Wednesday, March 27, 2013

 

White rice

Osugi Sakae was a Japanese anarchist  murdered by the military police after the great earthquake in 1923. He has left behind his The Autobiography of Osugi Sakae (University of California Press, translation into English by Byron K. Marshall) which stands not only as a an important document  for the development of the revolutionary movement, but as a fine literary work.

Osugi is particularly evocative on the subject of prison, which he experienced several times because of his beliefs, and of food.

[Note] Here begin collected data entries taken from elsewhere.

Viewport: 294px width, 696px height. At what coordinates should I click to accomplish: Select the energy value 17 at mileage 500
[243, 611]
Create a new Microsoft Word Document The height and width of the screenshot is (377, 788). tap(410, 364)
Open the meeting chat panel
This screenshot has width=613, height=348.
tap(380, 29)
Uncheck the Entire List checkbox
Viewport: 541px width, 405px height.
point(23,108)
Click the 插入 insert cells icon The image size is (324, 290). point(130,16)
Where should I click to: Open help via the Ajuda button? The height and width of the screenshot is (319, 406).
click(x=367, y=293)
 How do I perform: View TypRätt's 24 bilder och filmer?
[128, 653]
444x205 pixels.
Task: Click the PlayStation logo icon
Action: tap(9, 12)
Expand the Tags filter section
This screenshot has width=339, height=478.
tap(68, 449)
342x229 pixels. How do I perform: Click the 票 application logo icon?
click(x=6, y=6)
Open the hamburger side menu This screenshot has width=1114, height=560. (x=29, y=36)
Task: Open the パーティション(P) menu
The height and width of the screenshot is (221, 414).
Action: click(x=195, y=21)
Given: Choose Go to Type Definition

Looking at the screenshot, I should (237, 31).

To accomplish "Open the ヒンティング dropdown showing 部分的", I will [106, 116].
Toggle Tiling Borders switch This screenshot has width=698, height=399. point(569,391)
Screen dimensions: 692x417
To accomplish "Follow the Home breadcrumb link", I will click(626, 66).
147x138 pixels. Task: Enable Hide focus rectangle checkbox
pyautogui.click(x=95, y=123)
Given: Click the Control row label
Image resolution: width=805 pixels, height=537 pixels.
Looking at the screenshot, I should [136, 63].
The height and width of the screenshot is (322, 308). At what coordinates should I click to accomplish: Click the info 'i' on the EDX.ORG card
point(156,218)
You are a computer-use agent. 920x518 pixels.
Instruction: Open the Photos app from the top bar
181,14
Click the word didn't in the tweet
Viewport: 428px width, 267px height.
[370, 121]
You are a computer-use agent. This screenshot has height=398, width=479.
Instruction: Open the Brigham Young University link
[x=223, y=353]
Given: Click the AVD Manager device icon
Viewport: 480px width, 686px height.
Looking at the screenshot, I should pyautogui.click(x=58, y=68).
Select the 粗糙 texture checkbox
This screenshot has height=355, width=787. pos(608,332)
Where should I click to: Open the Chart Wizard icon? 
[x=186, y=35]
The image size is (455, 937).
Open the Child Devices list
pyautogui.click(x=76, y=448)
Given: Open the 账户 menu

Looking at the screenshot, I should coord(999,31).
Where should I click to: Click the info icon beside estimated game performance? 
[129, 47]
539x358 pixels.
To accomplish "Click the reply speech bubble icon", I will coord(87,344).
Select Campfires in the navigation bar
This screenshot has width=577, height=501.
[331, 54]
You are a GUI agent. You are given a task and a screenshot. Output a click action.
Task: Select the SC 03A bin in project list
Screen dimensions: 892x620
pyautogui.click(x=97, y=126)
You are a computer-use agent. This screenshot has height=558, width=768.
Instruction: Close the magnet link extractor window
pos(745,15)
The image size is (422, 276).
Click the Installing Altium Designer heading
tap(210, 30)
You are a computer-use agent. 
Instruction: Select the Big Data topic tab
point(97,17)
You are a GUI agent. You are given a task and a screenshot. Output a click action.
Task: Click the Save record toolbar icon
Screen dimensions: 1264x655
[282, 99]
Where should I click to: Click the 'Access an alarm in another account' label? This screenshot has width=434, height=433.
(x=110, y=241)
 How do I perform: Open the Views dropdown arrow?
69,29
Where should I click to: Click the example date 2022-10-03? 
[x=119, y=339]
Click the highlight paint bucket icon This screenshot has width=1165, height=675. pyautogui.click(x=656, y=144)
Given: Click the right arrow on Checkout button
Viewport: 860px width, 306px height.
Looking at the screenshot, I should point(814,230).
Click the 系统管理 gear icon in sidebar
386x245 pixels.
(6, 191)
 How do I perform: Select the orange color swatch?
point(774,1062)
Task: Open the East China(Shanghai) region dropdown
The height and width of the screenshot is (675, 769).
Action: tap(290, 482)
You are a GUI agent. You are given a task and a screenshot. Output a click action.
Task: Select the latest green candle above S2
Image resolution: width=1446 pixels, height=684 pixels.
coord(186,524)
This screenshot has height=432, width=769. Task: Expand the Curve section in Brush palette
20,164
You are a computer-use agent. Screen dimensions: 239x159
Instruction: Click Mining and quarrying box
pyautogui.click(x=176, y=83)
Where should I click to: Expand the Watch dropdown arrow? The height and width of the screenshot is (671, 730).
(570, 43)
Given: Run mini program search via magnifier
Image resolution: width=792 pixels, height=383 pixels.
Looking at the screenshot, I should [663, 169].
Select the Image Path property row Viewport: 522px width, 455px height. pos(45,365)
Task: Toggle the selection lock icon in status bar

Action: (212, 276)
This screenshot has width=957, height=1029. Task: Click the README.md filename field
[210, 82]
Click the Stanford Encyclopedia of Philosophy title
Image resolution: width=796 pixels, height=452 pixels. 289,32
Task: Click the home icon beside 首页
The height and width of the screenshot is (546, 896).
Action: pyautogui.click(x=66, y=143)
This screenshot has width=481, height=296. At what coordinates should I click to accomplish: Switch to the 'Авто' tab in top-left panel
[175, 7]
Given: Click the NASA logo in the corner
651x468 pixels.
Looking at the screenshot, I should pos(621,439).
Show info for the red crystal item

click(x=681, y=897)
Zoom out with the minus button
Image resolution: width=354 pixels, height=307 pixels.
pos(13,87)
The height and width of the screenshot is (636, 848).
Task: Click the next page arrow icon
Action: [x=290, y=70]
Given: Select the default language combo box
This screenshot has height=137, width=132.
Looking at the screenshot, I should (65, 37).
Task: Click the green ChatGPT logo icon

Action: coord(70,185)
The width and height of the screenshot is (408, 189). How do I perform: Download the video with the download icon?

Here is an especially fine passage:
""There it is—where you're all going."
We peered out at it. There we could see its splendid beauty, surrounded by a tall brick wall and shining radiantly in the sunlight of a lovely September day. When I saw it on a cloudy day or in the rain, the color of the building, which made me think of a persimmon-colored kimono I had seen somewhere, produced an odd melancholy in me. Yet when the sun was shining, it mysteriously lifted my spirits.
"It makes me hungry for sardines!"
Arahata, who was sitting right next to me, had got one of the trusties to purchase some for him just the day before. No matter how often we went to jail, the accent was always on salted cod or salmon or some other kind of fish. Hearing him, I begin to feel a singularly pleasurable anticipation: "That's it! I want to hurry up and get there to eat."
Even finer is this evocation of white rice at the very end of the book:
"For a time before I got out I would dream about what I would eat on the outside and how much I would eat. But when I did get out everything I ate was extraordinarily delicious. Above all else was white rice. When I took up the bowl its whiteness seemed to form a shining halo. I put the rice in my mouth. My teeth seemed enveloped, as if I lay on a down-filled quilt under something pleasantly soft and at the same time was bathed in an intensely sweet broth that sprang from the end of my tongue. White rice by itself was enough. I wanted nothing else. When I reminisce with my comrades who are ex-convicts, we'll start to laugh and say, "Thinking about that still doesn't stop you from going to the lockup!" Still, only an ex-convict can fully savour Japanese rice."